The traditional theosophical conception of the universe is hierarchical. As I understand it, the astral plane is higher, in the sense of more real, than the gross physical plane. Similarly, the causal plane is higher than the astral plane. I do not believe contemporary scientific speculation conceives of any of the parallel worlds as "more real" or closer to an absolute reality than another. It would seem that there could be numerous parallel worlds (in the physicists' sense) coexisting on the same hierarchical plane (in the theosophists' sense). If this is so, even as we welcome the parallel dimensions of contemporary scientific speculation, we may have to look elsewhere for further grounding of the theosophical idea of hierarchical planes.
As I suggested above, "scientific" and "rational" do not necessarily coincide. There are other ways of thinking about reality in a rational way other than that of empirical science. What I am suggesting is that while we may wait on science to justify certain ideas or hypotheses, it is not irrational to accept a hypothesis in the meantime, at least tentatively, if its plausibility can be established in some other way.
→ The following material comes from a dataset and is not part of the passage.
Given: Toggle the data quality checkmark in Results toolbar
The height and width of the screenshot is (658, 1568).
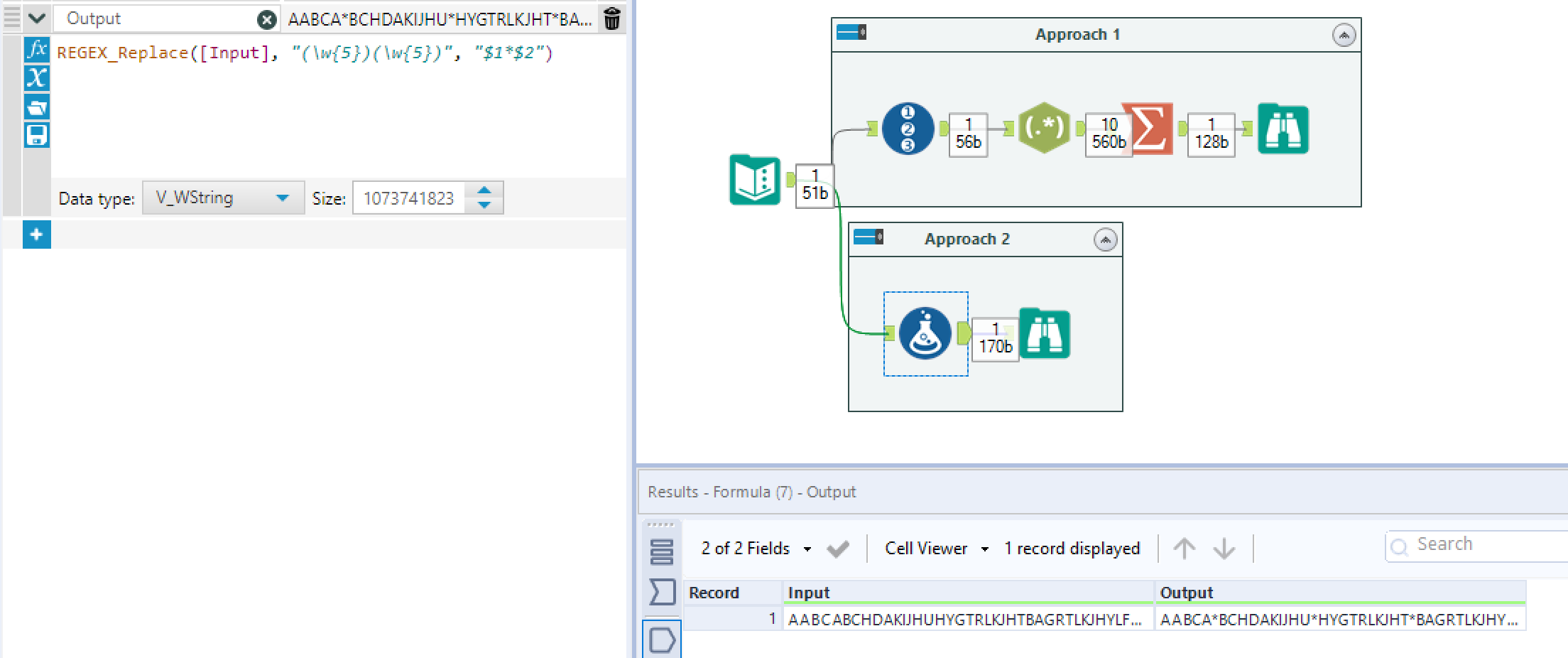Looking at the screenshot, I should 838,548.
One analogue to the theosophical system of planes is to be found in Plato. (Heck, this may be where many of these ideas originated.) Plato's schema of the Divided Line can be viewed as indicating different planes of reality, conceived of from a purely philosophical point of view:
I do not want to rehearse the various arguments in favor of or against a Platonic model of reality at the present time. All I am suggesting is that to appreciate the system of planes as a whole, it may be necessary, for the time being, to think of philosophical, rather than empirical-scientific, reasons for positing them. Hopefully, science will eventually corroborate these ideas; but one can rationally accede to their plausibility even without scientific justification. Moreover, one can accede to their plausibility without going so far as to commit to a full-fledged belief in them.
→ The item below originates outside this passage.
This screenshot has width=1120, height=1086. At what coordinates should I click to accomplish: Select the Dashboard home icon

Another analogue that helps me to consider the system of planes as possibly real is the Vedantic dichotomy between the Absolute on the one hand and the realm of Maya on the other. This is an idealistic conception of reality in that it makes Consciousness fundamental. Although this may seem to fly in the face of experience, it really does not inasmuch as the Consciousness in question is not that of any finite individual or group of finite individuals. The stability and regularity we find in the world MIGHT be grounded in an Infinite Consciousness. Arguably, such a conjecture cannot be empirically disproven since no empirical evidence would count against it. Likewise, there is no ordinary means of verifying it either. Supposedly, it becomes self-evident once one evolves to a sufficient level of consciousness.
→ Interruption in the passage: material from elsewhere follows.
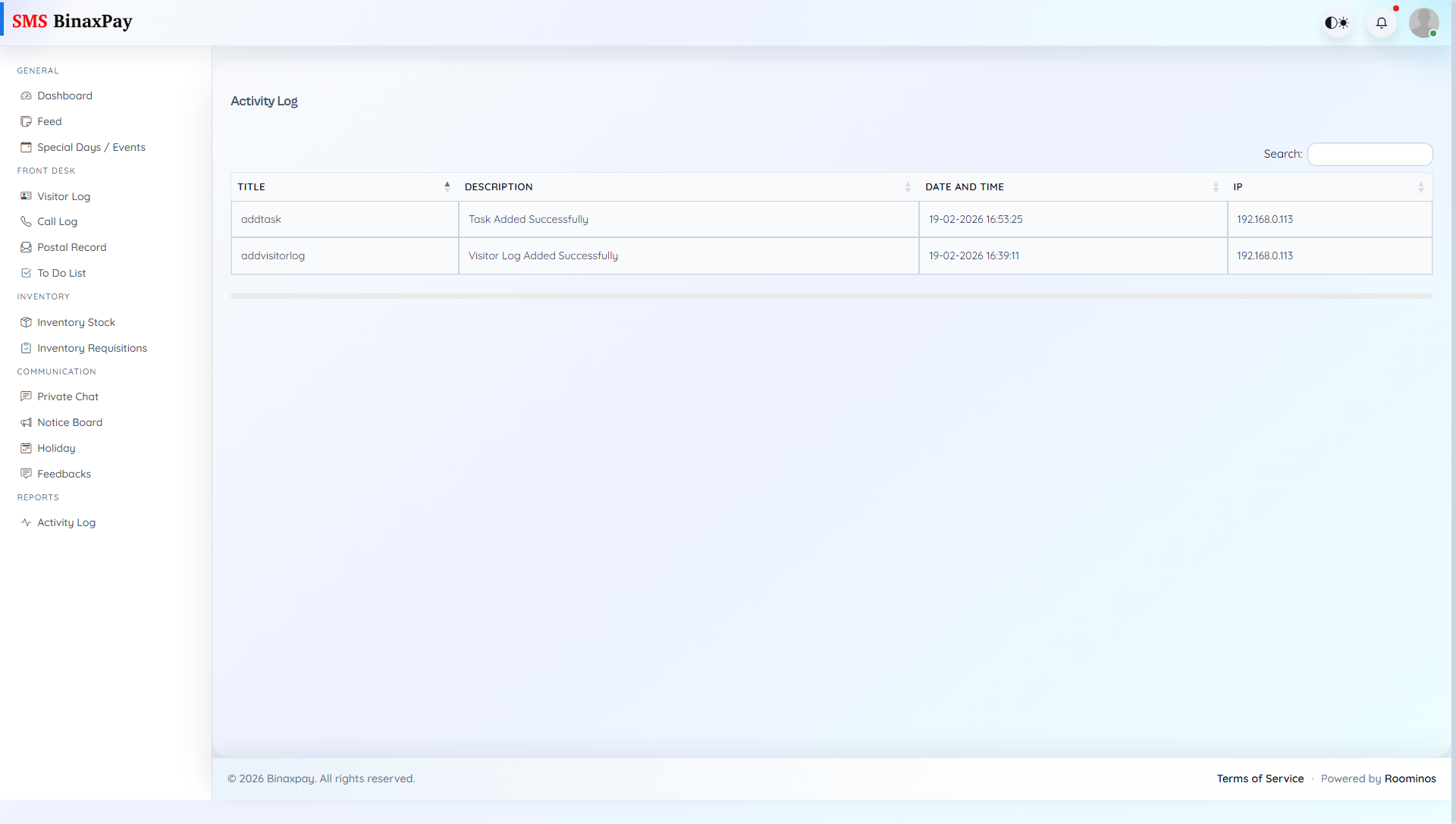
Task: Select Activity Log under Reports
Action: click(66, 522)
Well, either you find this perspective appealing or you do not. Let's say you provisionally accept it. Then the astral and causal planes would be the aspects of reality that are intermediate between our plane and the Absolute Reality. On this view, there is no reason to object to the possibility of parallel worlds within a given plane if they could be confirmed by science. More importantly, if one looks at reality from this point of view, the existence of other planes does not seem strange or unlikely. In contrast to the ordinary physicalistic conception than is forced to strain itself to accommodate a hierarchical reality, the Vedantic-Idealistic (or, alternatively the Platonic-Idealistic) conception STARTS OFF with a stratified reality. The theosophical planes come along for the ride as the specific strata within this world-view.
Obviously, this doesn't prove anything. But it seems to open up a way of making the notion of alternate planes tolerable to the rational mind.